Sanfilippo syndrome type A leads to the accumulation of other large sugar molecules besides the characteristic heparan sulfate in several organs, according to a mouse study from Italy.
The study, “Glycosaminoglycan levels and structure in a mucopolysaccharidosis IIIA mice and the effect of a highly secreted sulfamidase engineered to cross the blood-brain barrier,” was published in the journal Metabolic Brain Disease.
Sanfilippo syndrome type A, also called mucopolysaccharidosis type IIIA (MPS IIIA), is caused by a deficiency in the enzyme heparan N-sulfatase, which is responsible for the breakdown of heparan sulfate — a specific type of large sugar molecule called glycosaminoglycans (GAGs).
This leads to the toxic accumulation of heparan sulfate within cells and tissues, causing cellular damage in multiple organs.
MPS IIIA mainly affects the central nervous system (the brain and spinal cord), leading to progressive neurodegeneration, with subsequent mental decline and behavioral disturbances.
Current enzyme replacement therapy (ERT) is ineffective at treating brain damage, mainly because therapeutic compounds cannot cross the blood-brain barrier, a protective membrane that prevents large molecules in the blood from reaching the brain.
A recently developed gene therapy called chimeric hSGSH has shown promising preclinical results in treating mice with MPS III.
It delivers the correct version of the gene that provides instructions to make the heparan N-sulfatase enzyme, but with certain modifications, allowing it to cross the blood-brain barrier.
Previous studies have suggested that the buildup of heparan sulfate can impair the function of enzymes associated with other MPS disorders, leading to secondary tissue accumulation of different GAGs.
Using an MPS IIIA mouse model, Italian researchers evaluated the accumulation of heparan sulfate and other GAGs — chondroitin sulfate, dermatan sulfate, and hyaluronic acid — in different tissues, as well as the therapeutic effects of chimeric hSGSH treatment.
GAGs were measured in the liver, brain, kidney, and lungs of 8-month-old animals.
Compared to healthy mice, Sanfilippo type A mice had a more severe accumulation of heparan sulfate (15-24 times higher), chondroitin sulfate/dermatan sulfate (two to five times more), and hyaluronic acid (around 2.5 to five times more) in all analyzed organs.
The researchers said this was the first evidence of an association between MPS IIIA and hyaluronic acid — which is known to have a role in inflammation — suggesting the potential involvement of hyaluronic acid in disease worsening and brain damage in MPS IIIA.
“This novel secondary storage discovered in our animal model may have important implications for a full understanding of the molecular mechanism of this disease in particular as a factor responsible for the development of the neuronal pathology,” the researchers wrote.

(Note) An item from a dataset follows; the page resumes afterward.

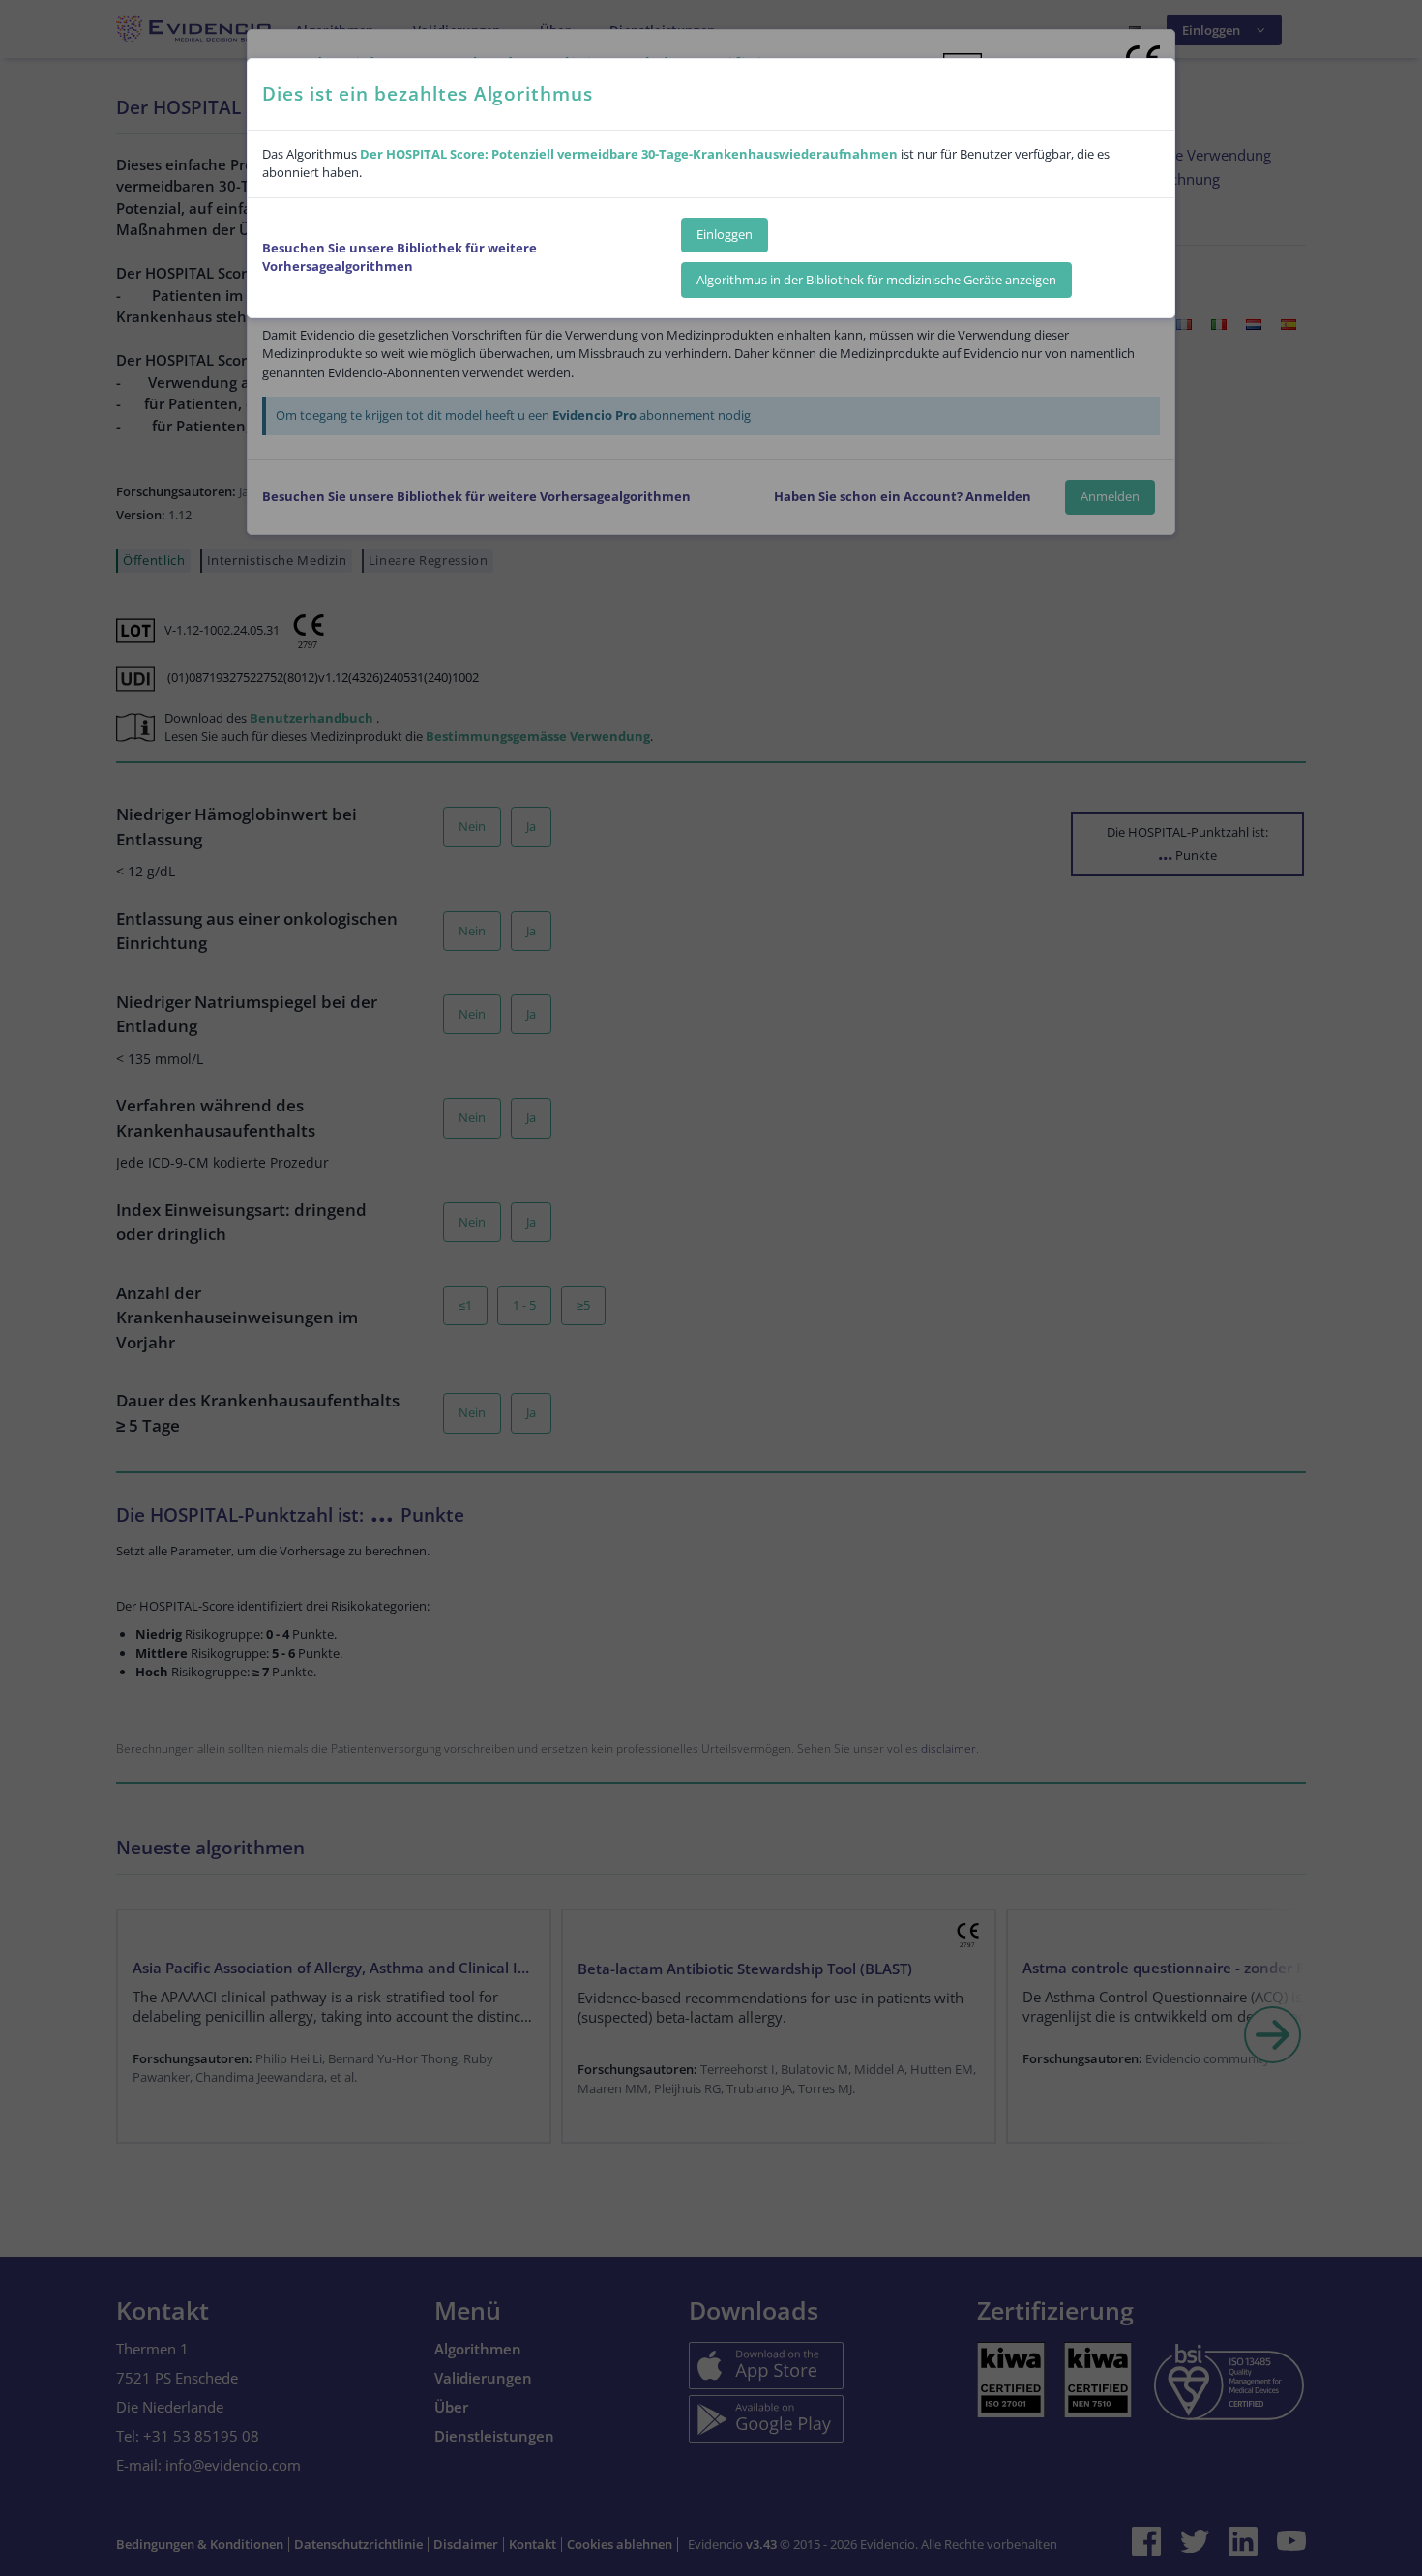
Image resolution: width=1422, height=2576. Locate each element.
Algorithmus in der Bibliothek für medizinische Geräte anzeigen (876, 279)
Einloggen (724, 234)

After the mice received hSGSH gene therapy at 1 month old, the levels of all analyzed GAGs in the brain, liver, and lungs reduced to values similar to those observed in healthy mice, showing the therapy’s potential to effectively treat the disease, specifically the associated brain damage.
However, treatment did not significantly reduce GAG levels in the kidneys. Researchers hypothesized this could be related to the nature of the gene therapy, which targets the liver for the production of the modified enzyme, which in turn mostly targets the brain.
This may reduce the amount of available enzyme to reach other organs.
Researchers believe these data “may have implications for the evaluation of an effective therapeutic option of MPS IIIA and for the reduction of related neuropathology.”